Tâche à faire A> Recopiez le passage du texte sur l'aide médicale d'État qui va de « Les députés français » jusqu'à « loi sur l’immigration. » inclus.
Tâche à faire B> D'après le texte sur l'aide médicale d'État, quel plafond de ressources mensuelles faut-il ne pas dépasser pour bénéficier de soins gratuits ?

Extrait du document>

Les députés français ont décidé le 2 novembre de rendre payant l’accès à l’aide médicale d’Etat (AME) destinée aux personnes en situation irrégulière. Seront-ils bientôt réellement privés de soin ? Va-t-on continuer à jouer sur la peur de l’étranger ? Les fraudes justifient-elles ces mesures. Ce dispositif mis en place en 1998 permet aux personnes en situation irrégulière résidant en France depuis plus de trois mois et disposant de ressources inférieures à 634 euros par mois de bénéficier de soins gratuits. Nea say a déjà attiré l’attention de ses lecteurs sur cette mesure en préparation lors de la discussion du projet de loi sur l’immigration qui devrait être examiné par le Sénat début 20011. Elle devait être une mesure phare à l’affiche lors de l’adoption. Le vote du Budget a fourni une occasion pour devancer la future loi sur l’immigration.
Seuls leurs conjoints et leurs enfants garderont la qualité d’ayant-droits, jusqu’alors également reconnue aux ascendants et collatéraux. Les caisses d’assurance maladie pourront dorénavant vérifier que, une fois obtenue l’ouverture des droits, le bénéficiaire de l’AME réside toujours en France. Les directeurs des caisses pourront récupérer les sommes indûment versées, prérogative actuellement réservée aux préfets.

Données recueillies>

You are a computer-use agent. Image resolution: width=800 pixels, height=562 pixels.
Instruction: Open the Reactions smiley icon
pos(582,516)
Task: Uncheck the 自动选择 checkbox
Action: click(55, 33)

Réponse A>
Les députés français ont décidé le 2 novembre de rendre payant l’accès à l’aide médicale d’Etat (AME) destinée aux personnes en situation irrégulière. Seront-ils bientôt réellement privés de soin ? Va-t-on continuer à jouer sur la peur de l’étranger ? Les fraudes justifient-elles ces mesures. Ce dispositif mis en place en 1998 permet aux personnes en situation irrégulière résidant en France depuis plus de trois mois et disposant de ressources inférieures à 634 euros par mois de bénéficier de soins gratuits. Nea say a déjà attiré l’attention de ses lecteurs sur cette mesure en préparation lors de la discussion du projet de loi sur l’immigration qui devrait être examiné par le Sénat début 20011. Elle devait être une mesure phare à l’affiche lors de l’adoption. Le vote du Budget a fourni une occasion pour devancer la future loi sur l’immigration.

Réponse B> Les ressources doivent être inférieures à 634 euros par mois.